While the previous use case looked at how HLT tools can assist in the discovery of content in text-based corpora that are subject to limited access due to copyright restrictions, the second use case we consider examines the role that CL tools can play in broadcast media collections. We are currently examining the content of the American Archive of Public Broadcasting, a collaboration between WGBH and the Library of Congress4.

The last sixty years of our shared history and culture has been well documented on broadcast media. Many important events, persons, issues, and conflicts have been recorded and discussed in programs at the national and local levels on public television and radio, but much of this material is currently inaccessible and has yet to become part of the historical record. Scholars have long recognized the value of media for the evidence such material can provide about the past as well as the manner in which the public has experienced the news. Likewise, educators have appreciated the ability of audiovisual materials to make history come alive in the classroom setting. Both scholars and educators have been frustrated by the difficulties associated with accessing these materials [ 8, 14 ]. From our discussions with archivists and historians, it seems that making historical public broadcasting programs accessible and searchable would be a great enabler for scholarship.

Broadcast media is especially important because of the era it reflects, such as that contained in the American Archive. Broadcast media, once it is made accessible, will add rich archival material to enhance the historical record. Not only is much of our broadcast media history inaccessible, but it is also in danger of degrading and becoming lost to posterity if it remains much longer on station and archival shelves. Reformatting to a digital format is necessary for long-term preservation, but digitizing is only the first step towards improved access of this material for use by scholars and educators. Most materials held in storage by stations contain minimal descriptive information, in many cases only a program title [ 1 ]. Once this material is digitized, cataloging becomes an extraordinarily labor intensive endeavor. Using CL applications for language-based analysis can help extract significantly more descriptive information; however, optimizing these tools for humanities research requires a digital history team working closely with the CL team to map the output to historical events, places, people, and themes; iteratively improving the computation by revising the assumptions the tool makes; and provide historical interpretations of the new data. These are some of the tasks we are currently carrying out with WBGH and their affiliates. 5

A Language Application Toolkit for Archivists

As our final case study, we examine the role that an HLT platform such as LAPPS Grid can play in helping digital archivists manage their collections [ 3 ]. We have recently begun collaborating with several media and archival organizations to explore the applicability of the LAPPS Grid platform to the specific needs of cataloguing, indexing, and retrieving data from media collections. In particular, we have partnered with WGBH of Boston to determine how the configuration and combination of existing computational linguistic (CL) tools can significantly transform the way archivists and librarians describe their media collections. Using WGBH’s corpus of archival video and audio transcripts and metadata as a research data set, we have started to develop a toolkit that will be evaluated on its ability to create and enhance metadata and improve discoverability of large and diverse media collections, allowing for substantial progress in the effort and time spent creating and improving records from their collections. This toolkit will be built on top of the Language Application (LAPPS) Grid and will leverage both the tools and workflow composer environment already present in the LAPPS Grid framework.
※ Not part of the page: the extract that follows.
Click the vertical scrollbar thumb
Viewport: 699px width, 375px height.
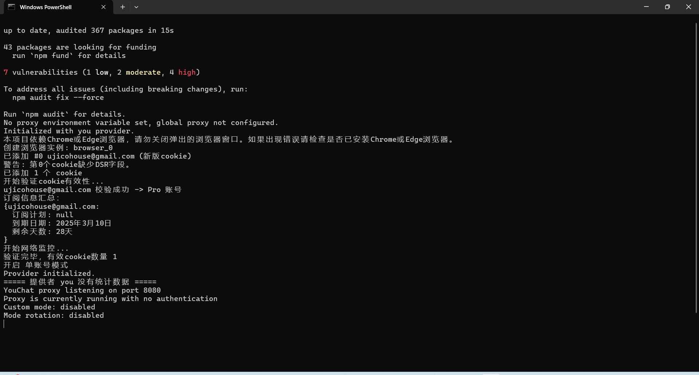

Audio and video media are, by definition, not text, and therefore opaque to text search engine capabilities. Finding content relevant to one’s research question among thousands of hours of programming is time-consuming, involving watching and/or listening to potentially hours of content in order to zero in on relevant content [ 15 ]. The availability of descriptive, structured, textual metadata about the content of these collections and about the items they include radically improves search and browse capabilities for researchers; however, the effort to fully describe and catalog these materials is highly labor-intensive and therefore costly.
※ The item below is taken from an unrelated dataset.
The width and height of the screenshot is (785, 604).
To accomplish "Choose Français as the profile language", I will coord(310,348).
Such a toolkit is an excellent example of how current CL tools can be configured and combined into a drag-and-drop toolkit and incorporated into archival accessioning and cataloging workflows to significantly ease the work involved in creating rich, descriptive metadata records for each item. The toolkit extends the current capabilities of LAPPS to include tools (already available in projects such as Alveo [ 4 ]) for accessing text content in audio and video, as well as access to the publicly available audio and video materials in the WGBH archives. By coupling these tools with sophisticated CL modules for information retrieval, question answering, and text mining, the goal is to be able to create composite workflows to extract and analyze information gleaned from these resources. Through a process of iterative refinement involving both testing of tools and augmentation of supporting resources, we will develop a set of optimal workflows for information extraction from audio and video and evaluate the results on both the collection and individual item levels, to determine the degree to which the annotation process is facilitated. These ready-made workflows will be made available to archivists who can customize them for particular domains and applications, augment supporting resources with additional data, either extracted in earlier steps or derived from other sources. It is our expectation that the project will ultimately produce a set of ready-made (but still customizable) workflow ‘packages’ that will dramatically reduce the time and cost of metadata production for digital archival materials.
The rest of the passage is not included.